▶ Passage
************

Any organization that does not have sufficient emphasis on this in their culture is likely to experience consequences that negatively affect their performance.
It is important to note that ‘sufficient emphasis’ is not necessarily the same thing as achieving or exceeding an industry benchmark. One of the challenges with industry-specific cultural characteristics is they can be overdeveloped and, due to the systemic nature of culture, impede other important attributes. For example, an organization with a ‘normative’ culture typically invests significant resources documenting, monitoring and reporting on compliance activities. When effective, these practices help the organization meet its regulatory, fiduciary and/or legislated obligations.
At the same time, they cannot interfere with the ability to execute strategy and achieve performance goals. This requires that the organization finds the right balance of cultural characteristics, such as pragmatism versus normative practices, people versus task orientation and high versus low-risk orientation, to allow it to deliver on its strategy.
#2 Competitive Differentiation
Benchmarks can help leaders discover how similar or different the culture of their organization is vis-à-vis others in the industry. This is not, however, about identifying gaps so actions can be taken that would serve to make the culture the same as others in its industry. Instead, a benchmark gap analysis can be helpful in providing a starting point for a deeper exploration of an organization’s culture and its potential as a source of competitive advantage.

************

▶ Goal
According to the passage on organizational culture, why is "sufficient emphasis" not necessarily the same as achieving or exceeding an industry benchmark? Answer in one to three sentences.

▶ Dataset content
************

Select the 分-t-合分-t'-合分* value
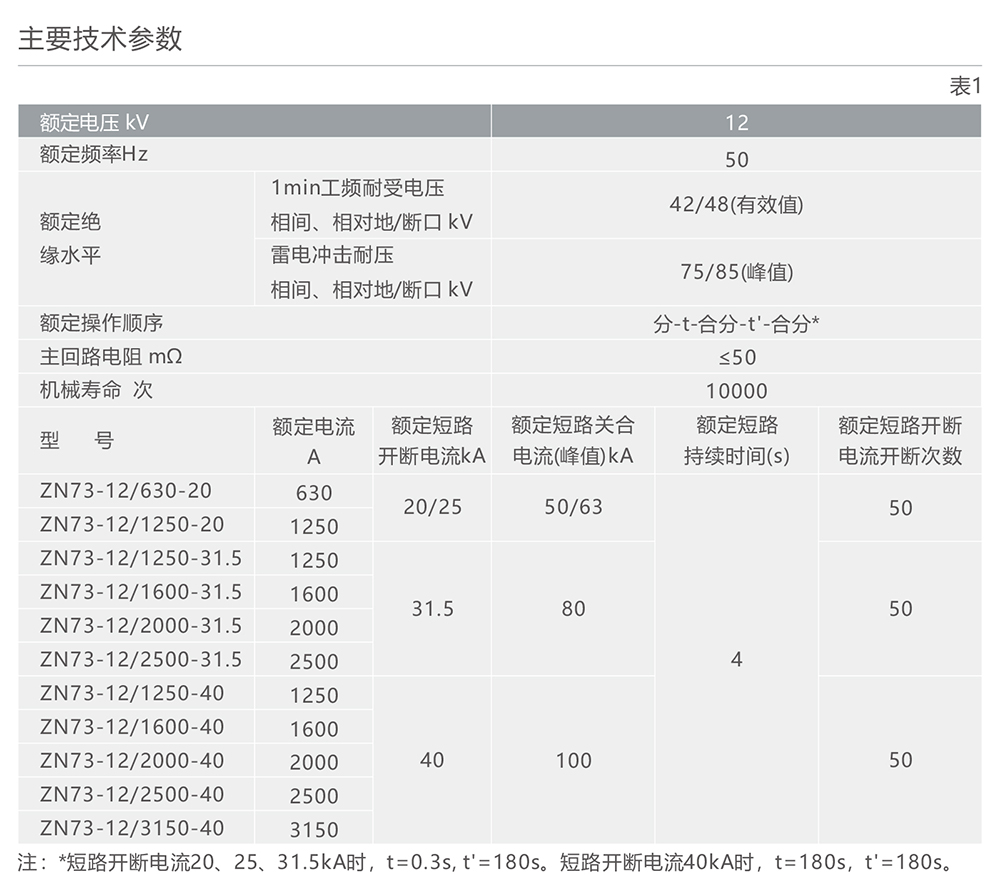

************

▶ Full response
Industry-specific cultural characteristics can become overdeveloped. Because culture is systemic, an overdeveloped characteristic can impede other important attributes. A normative culture's compliance practices, for example, must not interfere with the ability to execute strategy and achieve performance goals.